◆ Extracted information ◆
▬▬▬

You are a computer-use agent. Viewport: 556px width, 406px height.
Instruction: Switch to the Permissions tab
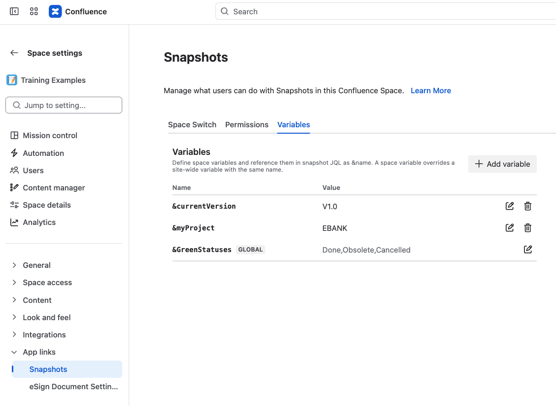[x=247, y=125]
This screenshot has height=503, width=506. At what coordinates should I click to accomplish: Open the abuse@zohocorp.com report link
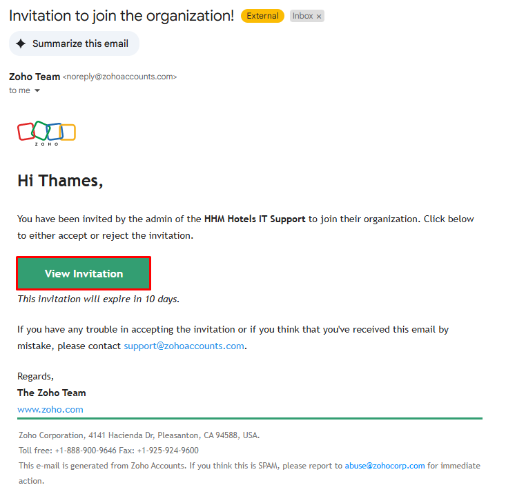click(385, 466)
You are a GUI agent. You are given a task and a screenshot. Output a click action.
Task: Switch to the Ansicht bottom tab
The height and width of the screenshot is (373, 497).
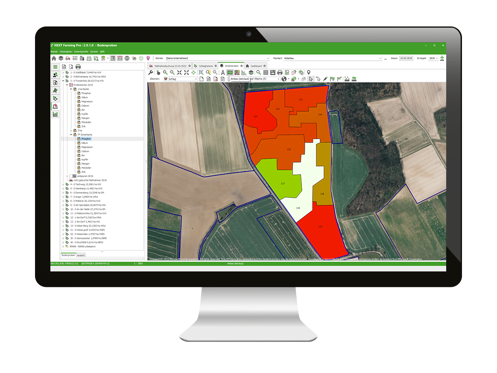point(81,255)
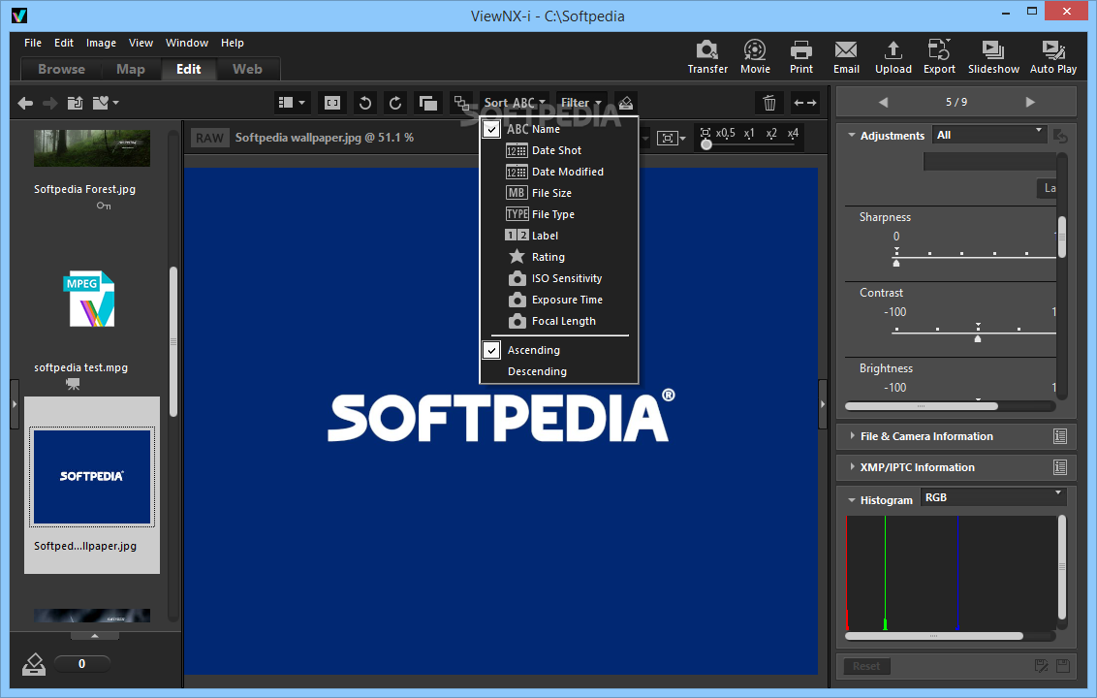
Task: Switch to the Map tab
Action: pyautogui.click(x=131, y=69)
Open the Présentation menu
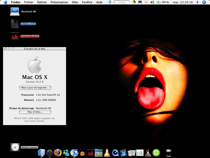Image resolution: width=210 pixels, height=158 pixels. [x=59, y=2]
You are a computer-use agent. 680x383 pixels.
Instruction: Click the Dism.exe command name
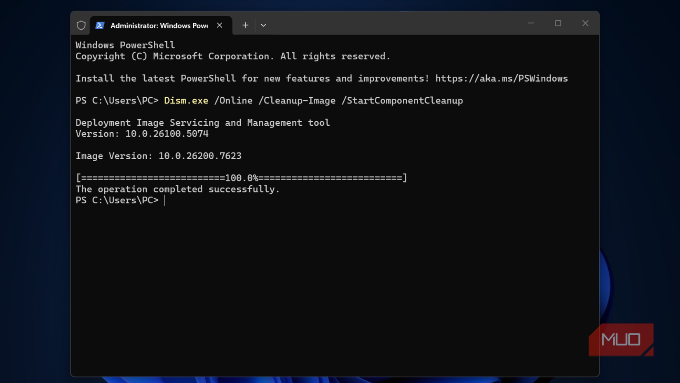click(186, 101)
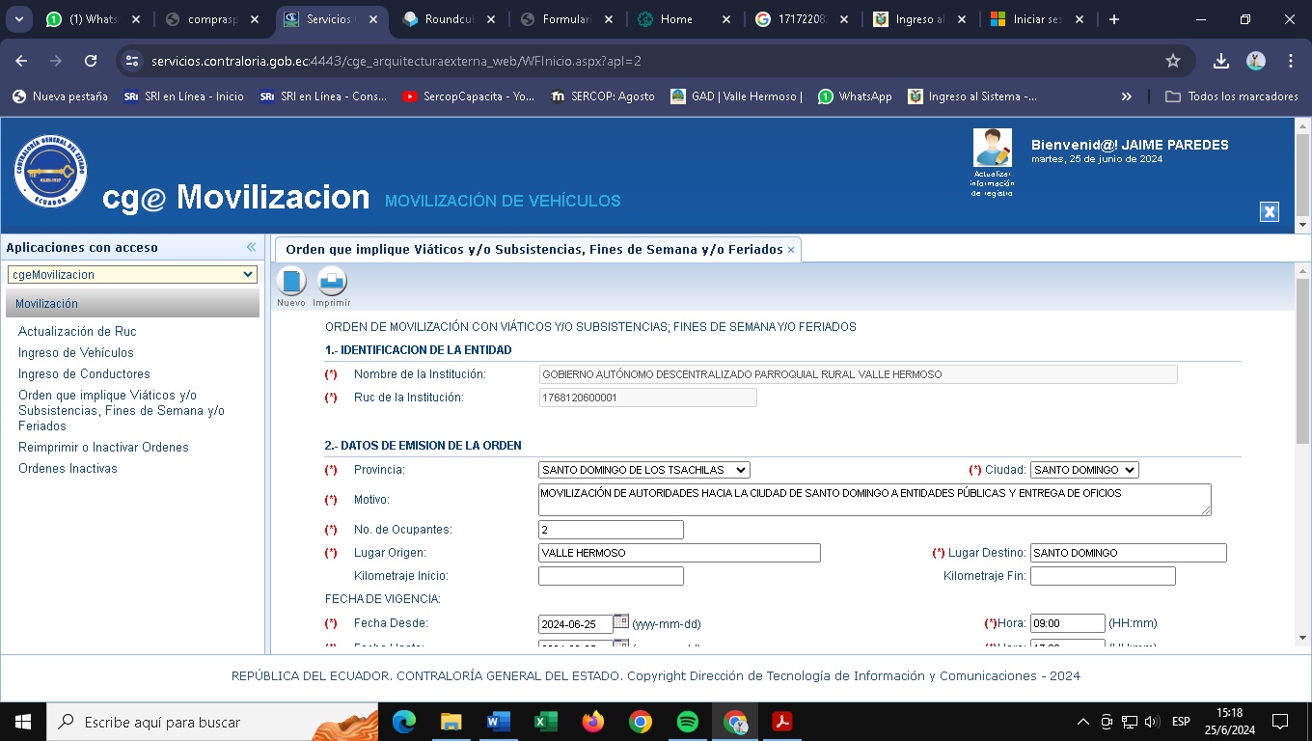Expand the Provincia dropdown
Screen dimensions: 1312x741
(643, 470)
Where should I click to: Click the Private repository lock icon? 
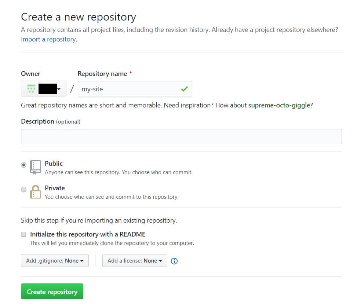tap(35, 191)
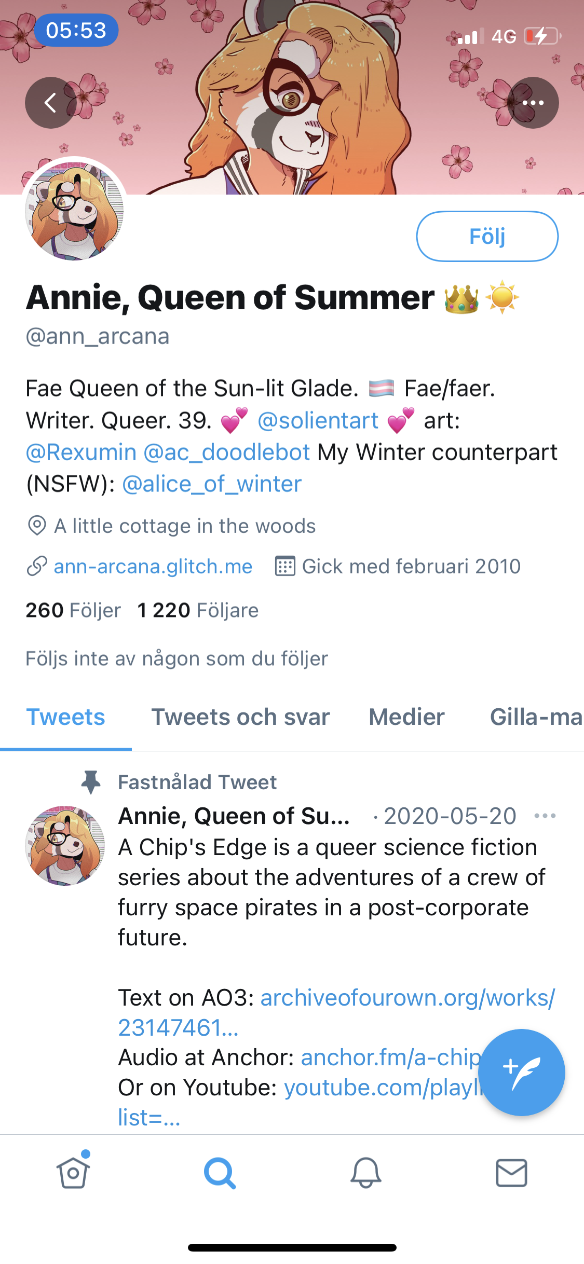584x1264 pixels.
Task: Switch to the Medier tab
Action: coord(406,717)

▬▬▬

◆ Work request ◆
Using the entries above, transcribe exactly from the line that has "This screenshot has" through the line that has "Task: Switch to the Ansicht bottom tab". Pictures are dropped.

◆ Response to this task ◆
This screenshot has height=503, width=506. At what coordinates should I click to accomplish: Open the abuse@zohocorp.com report link
click(385, 466)
You are a GUI agent. You are given a task and a screenshot. Output a click action.
Task: Switch to the Ansicht bottom tab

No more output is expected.